Google has created an environment where scams like this can thrive, because web site owners don’t understand what does or doesn’t matter for SEO. Experts work hard to test, reverse-engineer and develop strategies for successful SEO, but real experts don’t write about specifics in public. Tool and service vendors write specifics in order to impress potential service clients. Scam artists write detailed guidelines like the above, which are half based in truth, but primarily designed to sell 1 year contracts while the client is still naive about SEO.
I wrote about this years ago in my Market for Lemons post.
It seems this is all about to change. What might Google do to bring this under control?
- Require registration of SEO service providers- Google could create a “Trusted SEO” program, with service provider partners. Those looking to improve their success with Google would be encouraged to hire the Trusted SEOs, while all other SEO service providers would be monitored for compliance, with threat of penalties for clients and SEOs sans any two-way communications. We saw hints of this with the “pay to play in organic” inadvertently exposed briefly earlier in the year. Surely that was the smoke… and the fire must be burning somewhere.
- Publish a specific list of allowed publishing tactics, with specifics of penalties, filters, and demotions. If complex enough, this would eliminate the market for legal “tricks”, and probably last a few years before truly stifling the 80%
- Publish specific lists of “risk factors” associated with specific web sites, via Webmaster Console. Such an “SEO Score” could allow site owners to better understand and manage their risk, even when working with an SEO firm.
- Make public a list of known SEO practitioners and their web sites / clients. This transparency would strengthen Google’s traditional one-sided control of the search marketplace, while removing much of the advantage SEO firms have over naive clients. It would also hurt serious SEO consultants working “all-in” for certain industries. Such an exposure would restrict competition at the higher levels of SEO.

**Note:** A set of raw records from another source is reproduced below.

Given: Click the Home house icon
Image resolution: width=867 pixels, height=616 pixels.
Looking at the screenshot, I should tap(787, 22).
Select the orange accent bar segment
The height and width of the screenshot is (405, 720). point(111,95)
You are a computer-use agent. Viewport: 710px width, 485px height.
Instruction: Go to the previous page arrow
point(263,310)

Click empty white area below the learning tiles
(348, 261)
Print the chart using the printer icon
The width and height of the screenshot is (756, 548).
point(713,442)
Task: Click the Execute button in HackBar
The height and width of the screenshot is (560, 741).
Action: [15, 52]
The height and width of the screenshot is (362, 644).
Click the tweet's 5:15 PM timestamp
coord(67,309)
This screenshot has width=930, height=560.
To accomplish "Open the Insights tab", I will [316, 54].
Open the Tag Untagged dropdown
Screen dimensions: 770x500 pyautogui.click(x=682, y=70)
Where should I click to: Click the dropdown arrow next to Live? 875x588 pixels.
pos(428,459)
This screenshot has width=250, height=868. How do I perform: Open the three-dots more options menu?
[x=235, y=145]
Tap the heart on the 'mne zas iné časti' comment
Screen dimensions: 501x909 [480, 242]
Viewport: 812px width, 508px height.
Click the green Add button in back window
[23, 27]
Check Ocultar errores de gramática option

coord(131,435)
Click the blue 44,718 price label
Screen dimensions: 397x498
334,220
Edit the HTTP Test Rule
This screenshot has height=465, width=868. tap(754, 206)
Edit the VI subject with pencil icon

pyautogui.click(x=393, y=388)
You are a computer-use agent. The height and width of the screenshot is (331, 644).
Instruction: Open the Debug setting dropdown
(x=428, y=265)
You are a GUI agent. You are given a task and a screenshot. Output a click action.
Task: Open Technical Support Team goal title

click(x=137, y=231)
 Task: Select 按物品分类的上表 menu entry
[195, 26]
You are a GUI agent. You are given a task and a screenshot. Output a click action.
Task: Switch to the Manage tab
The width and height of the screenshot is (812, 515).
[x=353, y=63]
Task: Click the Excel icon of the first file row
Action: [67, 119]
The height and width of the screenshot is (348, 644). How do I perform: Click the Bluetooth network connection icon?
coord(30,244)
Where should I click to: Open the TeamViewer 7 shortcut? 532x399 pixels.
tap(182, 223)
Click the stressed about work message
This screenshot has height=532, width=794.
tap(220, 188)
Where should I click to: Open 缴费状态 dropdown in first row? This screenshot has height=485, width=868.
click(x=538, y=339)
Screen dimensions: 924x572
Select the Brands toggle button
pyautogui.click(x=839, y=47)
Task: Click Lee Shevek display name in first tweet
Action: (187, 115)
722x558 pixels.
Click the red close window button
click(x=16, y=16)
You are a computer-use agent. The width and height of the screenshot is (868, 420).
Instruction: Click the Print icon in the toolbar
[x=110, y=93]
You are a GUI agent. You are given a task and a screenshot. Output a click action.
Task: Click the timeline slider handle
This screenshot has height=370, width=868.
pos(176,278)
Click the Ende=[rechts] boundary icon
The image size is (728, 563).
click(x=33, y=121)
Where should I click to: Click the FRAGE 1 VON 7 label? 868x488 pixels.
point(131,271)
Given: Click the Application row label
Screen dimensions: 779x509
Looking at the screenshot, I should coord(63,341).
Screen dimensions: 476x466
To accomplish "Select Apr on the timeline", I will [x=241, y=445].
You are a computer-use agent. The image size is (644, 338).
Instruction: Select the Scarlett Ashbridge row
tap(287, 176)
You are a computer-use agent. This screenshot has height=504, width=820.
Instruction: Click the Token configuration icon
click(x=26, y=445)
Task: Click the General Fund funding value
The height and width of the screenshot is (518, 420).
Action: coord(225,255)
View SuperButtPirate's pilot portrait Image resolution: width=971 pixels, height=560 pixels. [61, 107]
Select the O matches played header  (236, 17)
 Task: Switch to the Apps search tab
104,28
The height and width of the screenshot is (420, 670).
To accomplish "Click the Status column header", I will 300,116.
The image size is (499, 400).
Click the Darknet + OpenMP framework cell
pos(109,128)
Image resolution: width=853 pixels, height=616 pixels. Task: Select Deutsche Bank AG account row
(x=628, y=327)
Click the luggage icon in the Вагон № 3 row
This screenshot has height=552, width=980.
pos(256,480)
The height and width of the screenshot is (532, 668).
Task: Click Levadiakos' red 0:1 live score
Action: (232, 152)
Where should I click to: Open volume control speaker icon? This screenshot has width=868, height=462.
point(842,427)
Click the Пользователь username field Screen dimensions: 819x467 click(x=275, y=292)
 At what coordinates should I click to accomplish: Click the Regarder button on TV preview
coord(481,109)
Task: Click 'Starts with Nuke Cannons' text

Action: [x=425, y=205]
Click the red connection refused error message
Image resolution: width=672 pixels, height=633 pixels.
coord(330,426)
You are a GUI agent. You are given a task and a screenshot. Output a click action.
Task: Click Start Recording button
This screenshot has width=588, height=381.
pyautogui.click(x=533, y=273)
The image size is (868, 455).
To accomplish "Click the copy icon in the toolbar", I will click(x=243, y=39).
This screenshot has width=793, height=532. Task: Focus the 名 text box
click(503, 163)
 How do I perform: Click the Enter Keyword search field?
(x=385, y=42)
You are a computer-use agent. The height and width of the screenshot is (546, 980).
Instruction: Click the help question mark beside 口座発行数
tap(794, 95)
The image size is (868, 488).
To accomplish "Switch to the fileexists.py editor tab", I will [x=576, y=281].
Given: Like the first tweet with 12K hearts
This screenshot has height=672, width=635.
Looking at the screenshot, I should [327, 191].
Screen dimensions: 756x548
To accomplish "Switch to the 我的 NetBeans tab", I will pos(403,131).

- Publish a “Chilling Effects” style website about penalties, filters, and bans, using real-world examples, naming SEOs and SEO agencies, as well as domains.
- Eliminate the viability of organic, non-paid listings altogether. Google could label approved organic listings as trusted, and hide true organic listings behind an option setting. Conduct a search, see only the organic listings Google prefers, which would include clients of the Trusted SEOs program. Desire more diversity? Click a link to see the rest. Using such an approach, Google could boost all known Quality metrics through the roof, reward partner agencies and clients, while still claiming to puplish algorithmic organic results sets. Not a pretty future, but possible.
Clearly Google is making big changes and we’ll have to wait to see the final specifics. These are some ideas of how it might go… to help stir discussions. What do you see in the near future from Google? How “bad” willit get for real SEOs, versus canned SEO service sellers, scam artists, and opportunity exploiters?